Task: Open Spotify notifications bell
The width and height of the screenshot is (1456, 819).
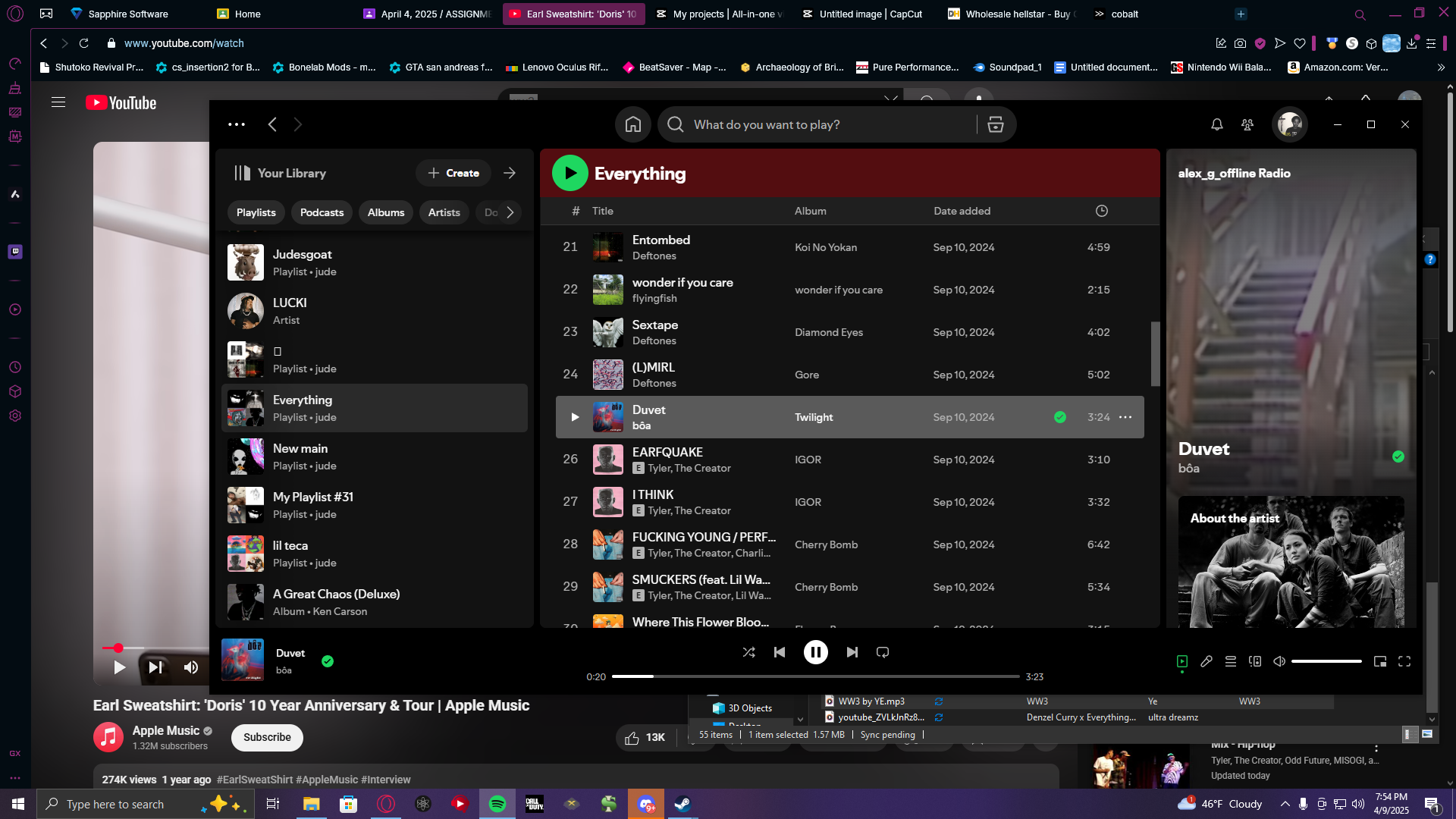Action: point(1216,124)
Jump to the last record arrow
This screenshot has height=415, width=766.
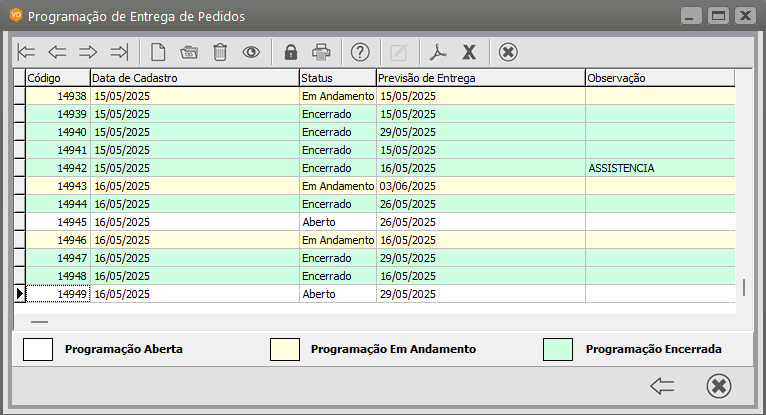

###

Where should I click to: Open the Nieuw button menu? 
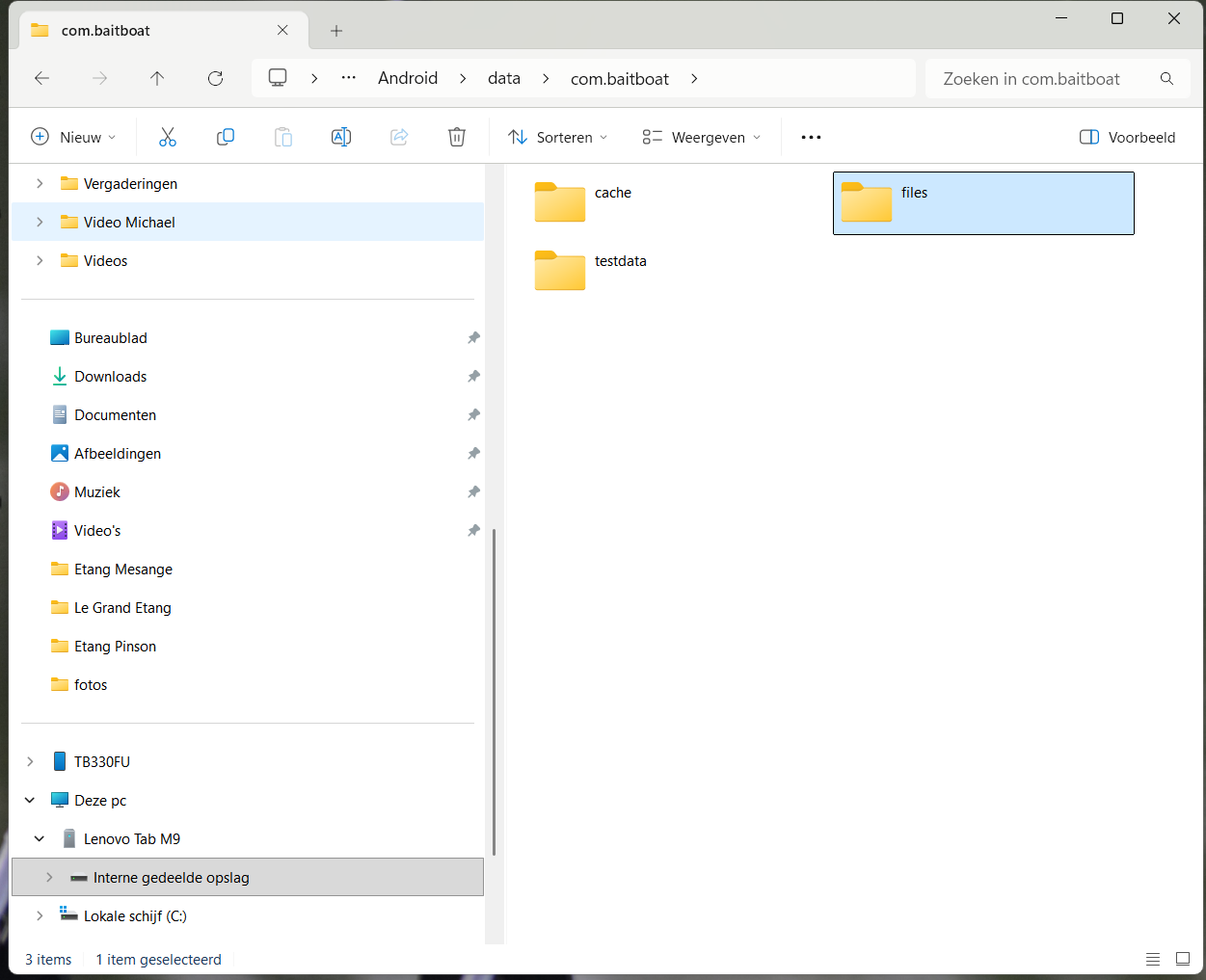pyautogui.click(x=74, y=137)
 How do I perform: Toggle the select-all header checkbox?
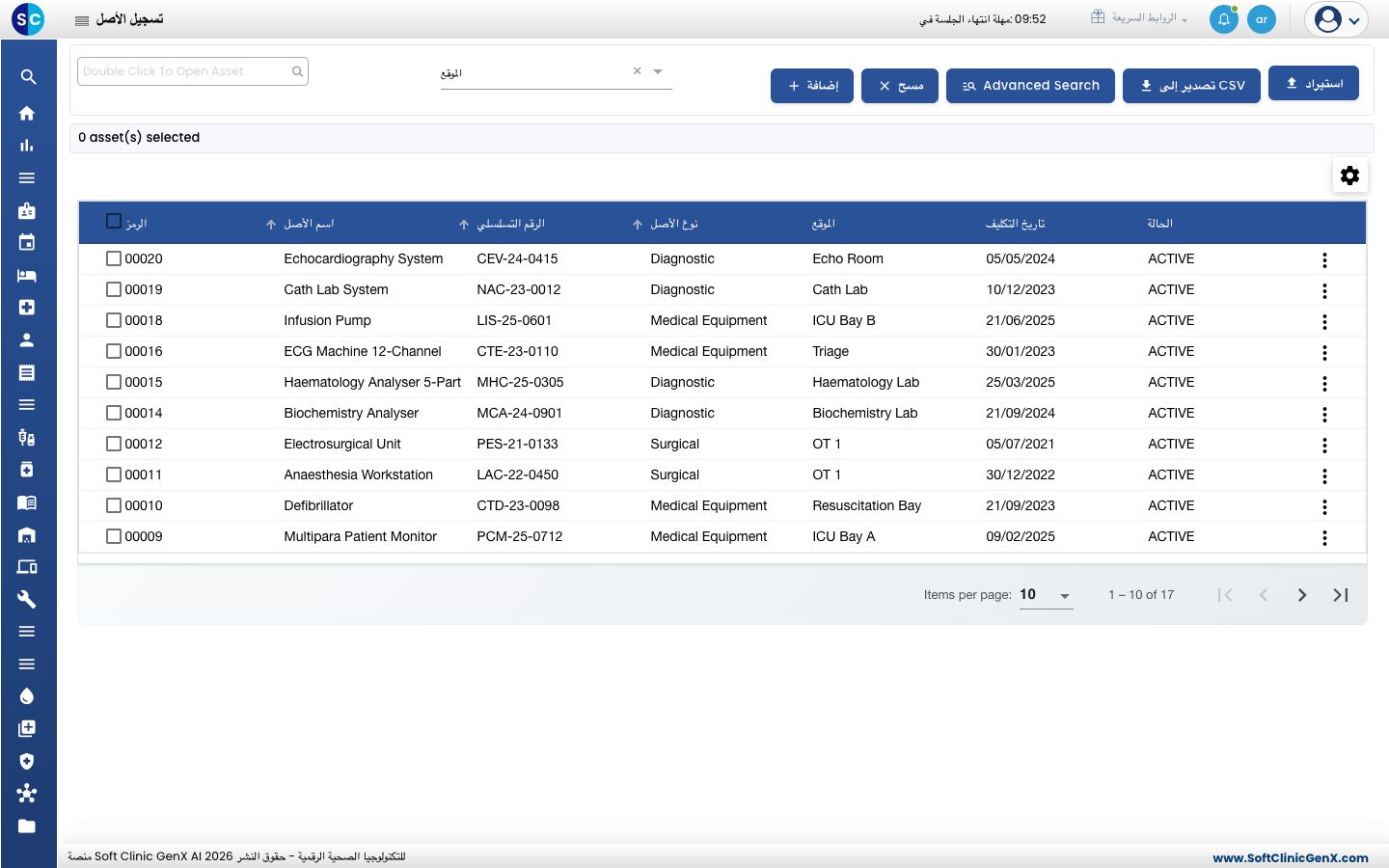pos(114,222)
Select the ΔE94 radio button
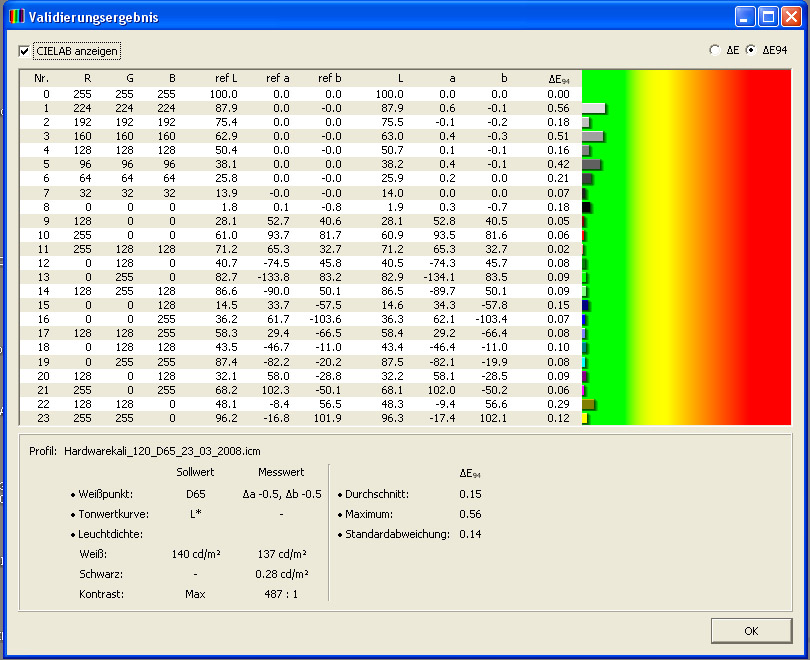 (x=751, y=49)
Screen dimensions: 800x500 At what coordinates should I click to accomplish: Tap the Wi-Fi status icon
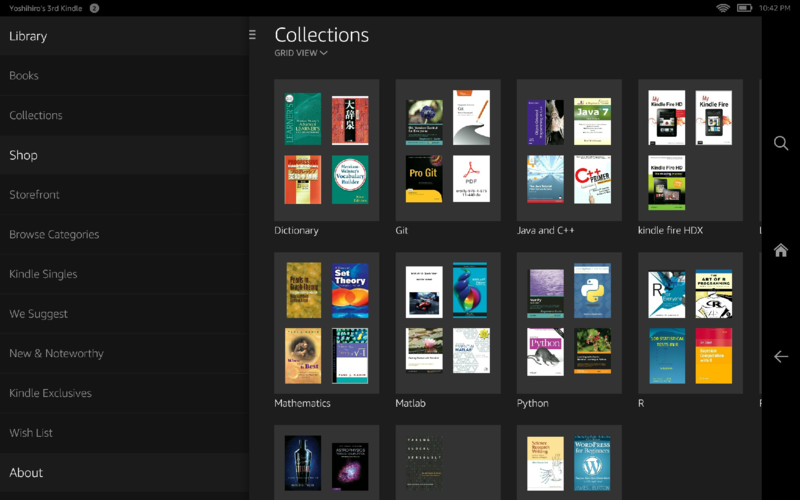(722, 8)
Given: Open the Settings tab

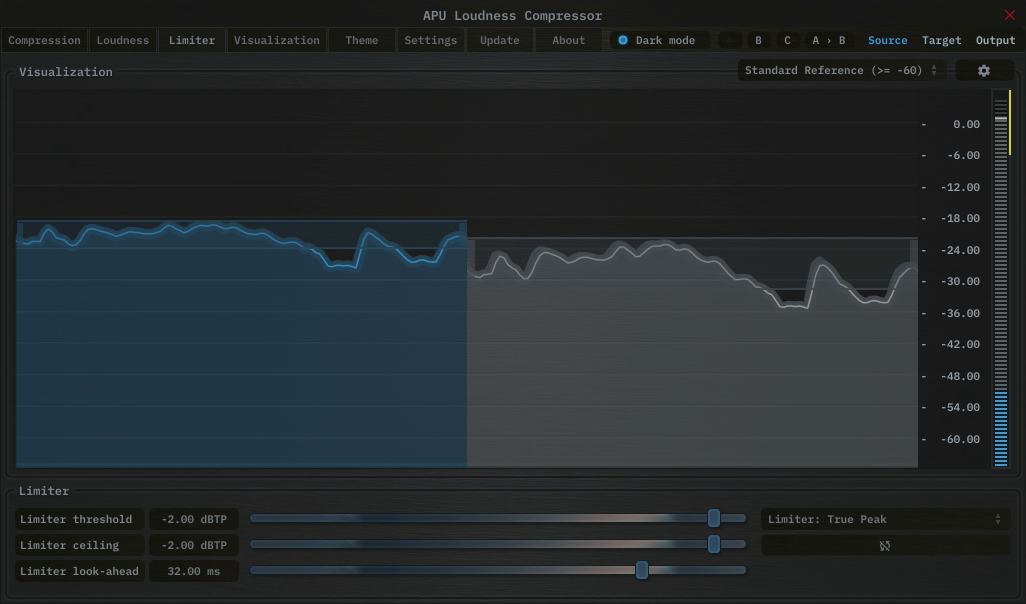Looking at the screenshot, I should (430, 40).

###

## Exercise objective
What do the entries above read from the line containing "Task: Open Spotify notifications bell" through the line containing "This screenshot has height=415, width=766."? Output those lines exactly, both ends included, with the pictures left out.

## Solution to this task
Task: Open Spotify notifications bell
The width and height of the screenshot is (1456, 819).
Action: point(1216,124)
Jump to the last record arrow
This screenshot has height=415, width=766.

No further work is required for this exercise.